Request: Rewrite the entries as a numbered list, beginning at the line that contains "Screen dimensions: 419x352" and stopping after the line that contains "pos(106,54)". Leave out any blank lines.

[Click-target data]
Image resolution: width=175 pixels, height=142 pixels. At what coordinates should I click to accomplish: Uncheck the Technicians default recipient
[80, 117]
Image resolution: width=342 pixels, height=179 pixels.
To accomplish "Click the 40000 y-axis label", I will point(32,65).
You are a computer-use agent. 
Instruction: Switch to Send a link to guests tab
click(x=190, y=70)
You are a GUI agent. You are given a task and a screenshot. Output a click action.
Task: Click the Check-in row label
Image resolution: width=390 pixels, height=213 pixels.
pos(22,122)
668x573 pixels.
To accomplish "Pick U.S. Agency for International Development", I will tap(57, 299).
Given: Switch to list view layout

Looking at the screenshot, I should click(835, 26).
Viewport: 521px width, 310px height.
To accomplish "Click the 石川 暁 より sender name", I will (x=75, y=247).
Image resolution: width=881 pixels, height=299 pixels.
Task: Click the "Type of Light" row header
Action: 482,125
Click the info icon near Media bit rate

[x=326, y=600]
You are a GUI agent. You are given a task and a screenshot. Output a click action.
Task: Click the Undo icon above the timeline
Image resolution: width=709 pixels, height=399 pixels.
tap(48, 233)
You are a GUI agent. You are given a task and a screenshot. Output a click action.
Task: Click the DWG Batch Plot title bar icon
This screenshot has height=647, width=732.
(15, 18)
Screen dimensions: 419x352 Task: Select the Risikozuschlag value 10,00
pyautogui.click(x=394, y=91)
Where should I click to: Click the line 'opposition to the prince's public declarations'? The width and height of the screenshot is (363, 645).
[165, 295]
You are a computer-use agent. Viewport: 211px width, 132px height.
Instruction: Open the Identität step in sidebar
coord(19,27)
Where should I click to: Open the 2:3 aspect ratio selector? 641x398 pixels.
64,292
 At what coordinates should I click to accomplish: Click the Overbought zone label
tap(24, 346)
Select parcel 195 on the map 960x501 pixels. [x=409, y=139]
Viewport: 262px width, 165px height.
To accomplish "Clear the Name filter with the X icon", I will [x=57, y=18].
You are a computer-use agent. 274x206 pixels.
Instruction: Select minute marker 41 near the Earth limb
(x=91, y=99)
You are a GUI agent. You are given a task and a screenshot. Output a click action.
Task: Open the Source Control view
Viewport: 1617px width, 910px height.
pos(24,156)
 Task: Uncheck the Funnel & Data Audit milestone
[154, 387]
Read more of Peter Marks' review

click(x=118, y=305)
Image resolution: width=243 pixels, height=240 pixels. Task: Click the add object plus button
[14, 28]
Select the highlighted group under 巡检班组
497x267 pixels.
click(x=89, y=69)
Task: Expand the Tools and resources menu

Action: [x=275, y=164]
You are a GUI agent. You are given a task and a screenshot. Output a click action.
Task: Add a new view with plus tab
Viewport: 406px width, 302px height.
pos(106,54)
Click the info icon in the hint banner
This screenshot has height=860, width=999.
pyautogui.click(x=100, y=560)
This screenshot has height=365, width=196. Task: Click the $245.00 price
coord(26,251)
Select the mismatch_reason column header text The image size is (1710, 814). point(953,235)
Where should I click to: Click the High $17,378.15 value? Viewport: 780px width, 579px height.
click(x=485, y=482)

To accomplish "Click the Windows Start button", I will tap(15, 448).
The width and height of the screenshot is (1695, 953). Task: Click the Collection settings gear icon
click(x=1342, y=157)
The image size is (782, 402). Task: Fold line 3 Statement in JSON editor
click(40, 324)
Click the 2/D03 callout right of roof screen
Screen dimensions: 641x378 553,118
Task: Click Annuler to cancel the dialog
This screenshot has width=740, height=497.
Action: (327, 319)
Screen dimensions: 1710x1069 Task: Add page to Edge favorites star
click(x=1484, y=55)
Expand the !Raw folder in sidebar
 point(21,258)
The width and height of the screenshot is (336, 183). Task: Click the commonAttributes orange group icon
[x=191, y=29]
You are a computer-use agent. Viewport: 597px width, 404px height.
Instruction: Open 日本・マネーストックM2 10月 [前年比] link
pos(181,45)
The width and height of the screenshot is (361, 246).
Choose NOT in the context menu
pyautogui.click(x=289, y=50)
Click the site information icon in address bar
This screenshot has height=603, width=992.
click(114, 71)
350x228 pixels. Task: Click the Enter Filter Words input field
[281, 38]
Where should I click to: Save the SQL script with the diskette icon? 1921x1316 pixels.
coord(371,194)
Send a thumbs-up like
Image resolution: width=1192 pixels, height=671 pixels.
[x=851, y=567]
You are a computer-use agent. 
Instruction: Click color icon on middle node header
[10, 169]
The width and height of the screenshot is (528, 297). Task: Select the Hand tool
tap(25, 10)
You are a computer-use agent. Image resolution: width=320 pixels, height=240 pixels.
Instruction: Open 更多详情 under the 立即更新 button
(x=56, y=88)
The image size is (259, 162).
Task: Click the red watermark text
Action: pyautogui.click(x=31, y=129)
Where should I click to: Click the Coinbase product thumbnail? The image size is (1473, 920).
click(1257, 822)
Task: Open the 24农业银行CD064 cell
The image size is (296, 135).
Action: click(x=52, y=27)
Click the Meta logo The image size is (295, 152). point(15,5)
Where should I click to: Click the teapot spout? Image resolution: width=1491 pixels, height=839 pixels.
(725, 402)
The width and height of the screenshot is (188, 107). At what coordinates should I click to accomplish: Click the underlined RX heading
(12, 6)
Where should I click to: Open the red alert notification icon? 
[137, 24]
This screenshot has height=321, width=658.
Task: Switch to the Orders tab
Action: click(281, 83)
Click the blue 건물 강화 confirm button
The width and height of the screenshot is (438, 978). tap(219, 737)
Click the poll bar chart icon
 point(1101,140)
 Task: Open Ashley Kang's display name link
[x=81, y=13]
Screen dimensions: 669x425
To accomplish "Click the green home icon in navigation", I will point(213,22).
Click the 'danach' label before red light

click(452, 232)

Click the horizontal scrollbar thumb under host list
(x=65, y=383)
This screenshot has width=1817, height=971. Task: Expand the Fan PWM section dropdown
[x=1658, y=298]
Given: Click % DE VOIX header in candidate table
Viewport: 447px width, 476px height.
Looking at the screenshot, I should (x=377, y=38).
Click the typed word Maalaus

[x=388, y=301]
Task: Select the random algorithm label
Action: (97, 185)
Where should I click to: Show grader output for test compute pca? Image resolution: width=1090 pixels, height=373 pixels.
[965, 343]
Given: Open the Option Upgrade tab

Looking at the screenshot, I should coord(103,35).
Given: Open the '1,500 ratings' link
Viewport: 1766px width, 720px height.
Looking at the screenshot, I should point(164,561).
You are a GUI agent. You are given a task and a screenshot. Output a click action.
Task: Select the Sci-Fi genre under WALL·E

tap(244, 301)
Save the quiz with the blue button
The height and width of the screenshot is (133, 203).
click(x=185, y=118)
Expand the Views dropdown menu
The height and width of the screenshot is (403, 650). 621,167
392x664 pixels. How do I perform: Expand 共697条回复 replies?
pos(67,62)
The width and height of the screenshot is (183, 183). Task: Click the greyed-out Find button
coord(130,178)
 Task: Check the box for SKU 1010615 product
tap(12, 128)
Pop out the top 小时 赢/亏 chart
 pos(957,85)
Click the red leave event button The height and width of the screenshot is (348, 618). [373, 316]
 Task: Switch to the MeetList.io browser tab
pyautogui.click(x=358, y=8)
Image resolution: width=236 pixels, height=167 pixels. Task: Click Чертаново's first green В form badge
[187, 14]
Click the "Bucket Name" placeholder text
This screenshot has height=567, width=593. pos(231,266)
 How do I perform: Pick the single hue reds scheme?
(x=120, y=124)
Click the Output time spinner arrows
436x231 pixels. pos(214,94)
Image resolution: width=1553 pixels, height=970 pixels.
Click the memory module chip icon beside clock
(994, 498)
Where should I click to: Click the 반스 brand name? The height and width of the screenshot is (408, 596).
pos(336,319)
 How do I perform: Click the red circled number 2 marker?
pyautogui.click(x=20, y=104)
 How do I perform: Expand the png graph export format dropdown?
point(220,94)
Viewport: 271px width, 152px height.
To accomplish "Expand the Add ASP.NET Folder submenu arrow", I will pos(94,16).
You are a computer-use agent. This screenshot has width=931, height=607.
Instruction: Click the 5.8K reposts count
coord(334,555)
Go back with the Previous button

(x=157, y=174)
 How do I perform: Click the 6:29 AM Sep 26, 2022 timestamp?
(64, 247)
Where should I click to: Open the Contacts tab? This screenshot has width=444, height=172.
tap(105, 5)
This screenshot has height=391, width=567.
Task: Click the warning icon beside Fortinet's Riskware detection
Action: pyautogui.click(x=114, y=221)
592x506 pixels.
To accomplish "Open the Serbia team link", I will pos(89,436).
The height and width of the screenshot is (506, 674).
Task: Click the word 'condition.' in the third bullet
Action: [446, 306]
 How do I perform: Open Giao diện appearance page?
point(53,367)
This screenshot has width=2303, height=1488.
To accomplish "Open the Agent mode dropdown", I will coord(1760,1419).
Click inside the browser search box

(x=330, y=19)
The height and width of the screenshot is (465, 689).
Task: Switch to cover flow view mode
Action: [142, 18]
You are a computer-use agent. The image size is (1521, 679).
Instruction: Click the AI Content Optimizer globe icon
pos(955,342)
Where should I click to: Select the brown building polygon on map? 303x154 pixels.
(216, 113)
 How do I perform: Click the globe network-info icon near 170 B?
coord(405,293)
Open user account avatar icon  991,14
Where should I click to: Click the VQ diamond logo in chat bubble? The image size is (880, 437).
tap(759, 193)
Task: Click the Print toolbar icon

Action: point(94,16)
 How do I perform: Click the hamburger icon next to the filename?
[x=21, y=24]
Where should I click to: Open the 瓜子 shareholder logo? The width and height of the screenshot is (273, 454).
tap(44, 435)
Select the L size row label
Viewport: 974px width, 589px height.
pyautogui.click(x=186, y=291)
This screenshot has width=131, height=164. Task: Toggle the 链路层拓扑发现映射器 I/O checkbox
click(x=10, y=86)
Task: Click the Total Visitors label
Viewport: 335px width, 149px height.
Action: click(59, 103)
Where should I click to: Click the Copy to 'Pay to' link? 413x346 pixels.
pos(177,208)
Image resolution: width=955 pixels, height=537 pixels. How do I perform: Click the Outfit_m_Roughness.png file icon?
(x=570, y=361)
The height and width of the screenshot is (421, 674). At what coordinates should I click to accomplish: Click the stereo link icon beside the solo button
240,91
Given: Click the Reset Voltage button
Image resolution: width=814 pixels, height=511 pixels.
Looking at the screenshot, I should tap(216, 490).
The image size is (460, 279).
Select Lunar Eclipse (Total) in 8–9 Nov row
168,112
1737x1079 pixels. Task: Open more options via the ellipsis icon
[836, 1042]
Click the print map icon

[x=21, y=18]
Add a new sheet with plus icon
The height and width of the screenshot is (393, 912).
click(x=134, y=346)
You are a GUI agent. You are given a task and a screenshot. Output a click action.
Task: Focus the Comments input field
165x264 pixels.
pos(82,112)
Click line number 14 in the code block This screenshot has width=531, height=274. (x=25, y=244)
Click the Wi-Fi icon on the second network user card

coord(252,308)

Response to the exercise:
1. Screen dimensions: 419x352 Task: Select the Risikozuschlag value 10,00
2. pyautogui.click(x=394, y=91)
3. Where should I click to: Click the line 'opposition to the prince's public declarations'? The width and height of the screenshot is (363, 645).
4. [165, 295]
5. You are a computer-use agent. Viewport: 211px width, 132px height.
6. Instruction: Open the Identität step in sidebar
7. coord(19,27)
8. Where should I click to: Open the 2:3 aspect ratio selector? 641x398 pixels.
9. 64,292
10.  At what coordinates should I click to accomplish: Click the Overbought zone label
11. tap(24, 346)
12. Select parcel 195 on the map 960x501 pixels. [x=409, y=139]
13. Viewport: 262px width, 165px height.
14. To accomplish "Clear the Name filter with the X icon", I will [x=57, y=18].
15. You are a computer-use agent. 274x206 pixels.
16. Instruction: Select minute marker 41 near the Earth limb
17. (x=91, y=99)
18. You are a GUI agent. You are given a task and a screenshot. Output a click action.
19. Task: Open the Source Control view
20. Viewport: 1617px width, 910px height.
21. pos(24,156)
22.  Task: Uncheck the Funnel & Data Audit milestone
23. [154, 387]
24. Read more of Peter Marks' review
25. click(x=118, y=305)
26. Image resolution: width=243 pixels, height=240 pixels. Task: Click the add object plus button
27. [14, 28]
28. Select the highlighted group under 巡检班组
29. 497x267 pixels.
30. click(x=89, y=69)
31. Task: Expand the Tools and resources menu
32. Action: [x=275, y=164]
33. You are a GUI agent. You are given a task and a screenshot. Output a click action.
34. Task: Add a new view with plus tab
35. Viewport: 406px width, 302px height.
36. pos(106,54)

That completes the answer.